## Problema planteado:
Extrae todas las filas siguientes y reprodúcelas línea por línea sin ningún cambio.

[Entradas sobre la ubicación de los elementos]
____________________

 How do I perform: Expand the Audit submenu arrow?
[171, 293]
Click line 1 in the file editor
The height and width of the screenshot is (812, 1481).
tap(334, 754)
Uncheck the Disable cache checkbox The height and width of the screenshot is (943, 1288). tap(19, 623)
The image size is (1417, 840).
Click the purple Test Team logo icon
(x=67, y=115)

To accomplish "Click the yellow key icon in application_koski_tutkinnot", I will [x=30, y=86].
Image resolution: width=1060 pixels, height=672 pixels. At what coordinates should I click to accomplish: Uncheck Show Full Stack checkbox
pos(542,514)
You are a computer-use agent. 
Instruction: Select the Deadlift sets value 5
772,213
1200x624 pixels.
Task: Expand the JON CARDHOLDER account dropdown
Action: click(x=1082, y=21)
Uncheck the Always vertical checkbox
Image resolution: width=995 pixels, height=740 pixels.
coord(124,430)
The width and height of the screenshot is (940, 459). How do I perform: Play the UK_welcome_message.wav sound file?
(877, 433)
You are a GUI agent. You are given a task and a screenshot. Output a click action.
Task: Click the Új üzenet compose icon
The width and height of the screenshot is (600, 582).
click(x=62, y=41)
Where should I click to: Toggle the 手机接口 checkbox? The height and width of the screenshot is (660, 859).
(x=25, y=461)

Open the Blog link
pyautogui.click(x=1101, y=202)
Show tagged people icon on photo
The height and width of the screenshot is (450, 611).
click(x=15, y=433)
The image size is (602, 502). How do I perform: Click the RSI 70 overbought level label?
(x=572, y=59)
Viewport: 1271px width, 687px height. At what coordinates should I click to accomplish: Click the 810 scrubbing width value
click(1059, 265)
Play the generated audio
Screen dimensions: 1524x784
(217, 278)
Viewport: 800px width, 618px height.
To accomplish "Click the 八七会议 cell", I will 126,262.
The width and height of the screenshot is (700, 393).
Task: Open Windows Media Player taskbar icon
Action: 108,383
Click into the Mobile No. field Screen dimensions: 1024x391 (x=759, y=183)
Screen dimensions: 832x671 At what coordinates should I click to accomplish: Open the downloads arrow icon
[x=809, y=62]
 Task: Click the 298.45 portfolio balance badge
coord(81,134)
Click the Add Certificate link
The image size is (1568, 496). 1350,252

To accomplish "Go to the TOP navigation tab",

____________________

## Solución del problema:
 How do I perform: Expand the Audit submenu arrow?
[171, 293]
Click line 1 in the file editor
The height and width of the screenshot is (812, 1481).
tap(334, 754)
Uncheck the Disable cache checkbox The height and width of the screenshot is (943, 1288). tap(19, 623)
The image size is (1417, 840).
Click the purple Test Team logo icon
(x=67, y=115)

To accomplish "Click the yellow key icon in application_koski_tutkinnot", I will [x=30, y=86].
Image resolution: width=1060 pixels, height=672 pixels. At what coordinates should I click to accomplish: Uncheck Show Full Stack checkbox
pos(542,514)
You are a computer-use agent. 
Instruction: Select the Deadlift sets value 5
772,213
1200x624 pixels.
Task: Expand the JON CARDHOLDER account dropdown
Action: click(x=1082, y=21)
Uncheck the Always vertical checkbox
Image resolution: width=995 pixels, height=740 pixels.
coord(124,430)
The width and height of the screenshot is (940, 459). How do I perform: Play the UK_welcome_message.wav sound file?
(877, 433)
You are a GUI agent. You are given a task and a screenshot. Output a click action.
Task: Click the Új üzenet compose icon
The width and height of the screenshot is (600, 582).
click(x=62, y=41)
Where should I click to: Toggle the 手机接口 checkbox? The height and width of the screenshot is (660, 859).
(x=25, y=461)

Open the Blog link
pyautogui.click(x=1101, y=202)
Show tagged people icon on photo
The height and width of the screenshot is (450, 611).
click(x=15, y=433)
The image size is (602, 502). How do I perform: Click the RSI 70 overbought level label?
(x=572, y=59)
Viewport: 1271px width, 687px height. At what coordinates should I click to accomplish: Click the 810 scrubbing width value
click(1059, 265)
Play the generated audio
Screen dimensions: 1524x784
(217, 278)
Viewport: 800px width, 618px height.
To accomplish "Click the 八七会议 cell", I will 126,262.
The width and height of the screenshot is (700, 393).
Task: Open Windows Media Player taskbar icon
Action: 108,383
Click into the Mobile No. field Screen dimensions: 1024x391 (x=759, y=183)
Screen dimensions: 832x671 At what coordinates should I click to accomplish: Open the downloads arrow icon
[x=809, y=62]
 Task: Click the 298.45 portfolio balance badge
coord(81,134)
Click the Add Certificate link
The image size is (1568, 496). 1350,252

To accomplish "Go to the TOP navigation tab",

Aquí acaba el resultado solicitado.